Selected passage Block Start
The therapy session began with a standard, open-ended check-in. My client answered just as she had the two weeks prior. It had been another "bad week," full of obstacles that triggered her anxiety and resulted in exhaustion. With some encouragement, she was able to identify a few positives, validate a specific effort, and affirm two reps she acquired. Rather than her diagnosis serving as a framework to make sense of her symptoms and behavioral patterns, it seemed to have become her identity. Her anxiety had gained an exorbitant amount of power and continued to pull her further and further away from the person she once was. The identity was something she could hide behind and justify certain choices or behaviors.
Prior to the pandemic, she was away at college, hanging out with friends and gaining independence. She returned home to live with her parents and her ability to connect with others began to diminish. The structure that she created for herself while living on campus was no longer intact. The reputation she had worked for and gained became a distant memory. Her bed became her sanctuary. It kept her safe and sheltered from the family discord that occurred a floor below. Unfortunately, it also served as her prison and prevented her from establishing a new routine to combat her anxiety and depressive symptoms.
Countless hours of scrolling and consuming social media posts became her norm. This pattern generated a false sense of connection to others. She gravitated towards articles and posts that focused on mental health and self-diagnosing. Most of these posts only seemed to trigger fear and fuel anxiety, rather than provide comfort. She began to fixate on any changes pertaining to her vision, breath, or body. If she noticed a bump or felt itchy it immediately triggered an anxiety-induced response that led her to invasive and debilitating thought patterns. Stepping foot outside was now viewed as dangerous. Eating alone was a thing of the past. The constant fear of experiencing anaphylaxis or fainting had tainted these everyday activities she once engaged in with very little thought. She was spiraling daily and found very little support from those around her.
Our work began by validating the many changes and adaptations she had been forced to make due to the outbreak of COVID-19. Anxiety was something she had struggled with even as a child, but the drastic changes and induced isolation greatly impacted her ability to cope.
Selected passage Block End
Records provided Block Start
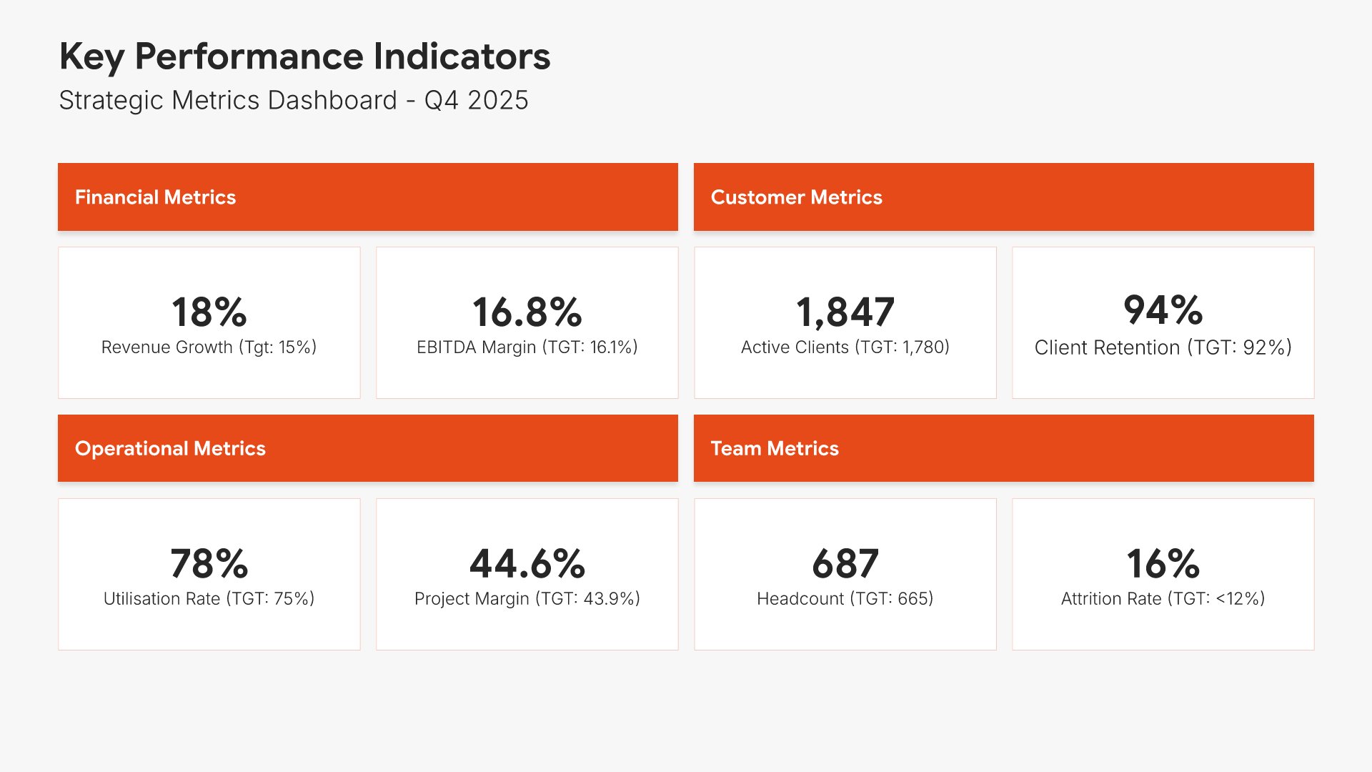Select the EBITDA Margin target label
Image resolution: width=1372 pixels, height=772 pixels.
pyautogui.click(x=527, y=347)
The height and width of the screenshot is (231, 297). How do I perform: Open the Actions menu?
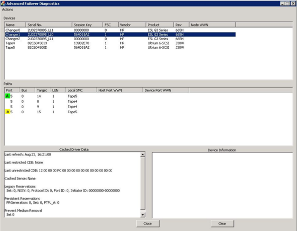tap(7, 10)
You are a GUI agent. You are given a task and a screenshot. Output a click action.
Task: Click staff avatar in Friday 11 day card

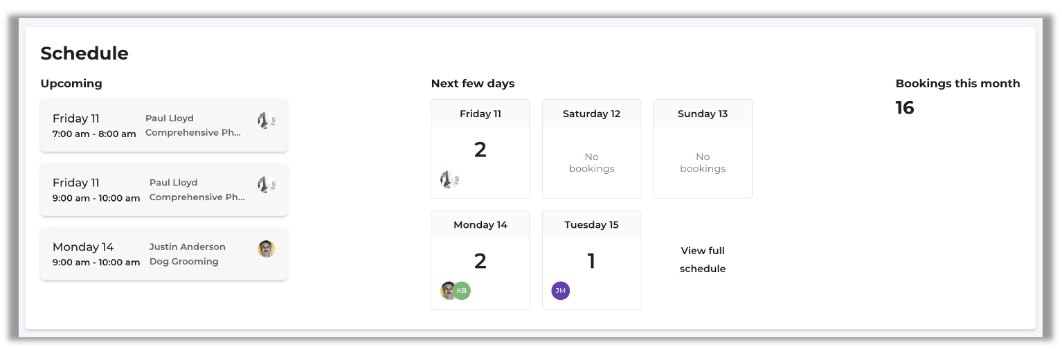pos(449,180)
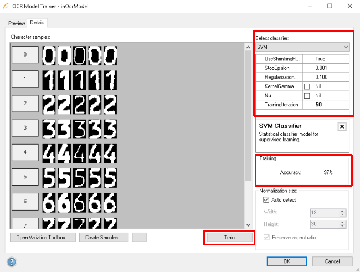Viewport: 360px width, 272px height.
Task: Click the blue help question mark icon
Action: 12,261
Records provided Block End
■ Task list ■
1. In the therapy passage, what had the client been doing before the pandemic?
2. Please list every part of herself that the therapy passage says the client began to fixate on for changes.
3. Translate this sentence from the therapy passage into Spanish: "Anxiety was something she had struggled with even as a child, but the drastic changes and induced isolation greatly impacted her ability to cope."

■ Task-by-task solutions ■
1. She was away at college, hanging out with friends and gaining independence.

2. Her vision, her breath, and her body.

3. La ansiedad era algo con lo que había luchado incluso de niña, pero los cambios drásticos y el aislamiento inducido afectaron enormemente su capacidad de afrontarlo.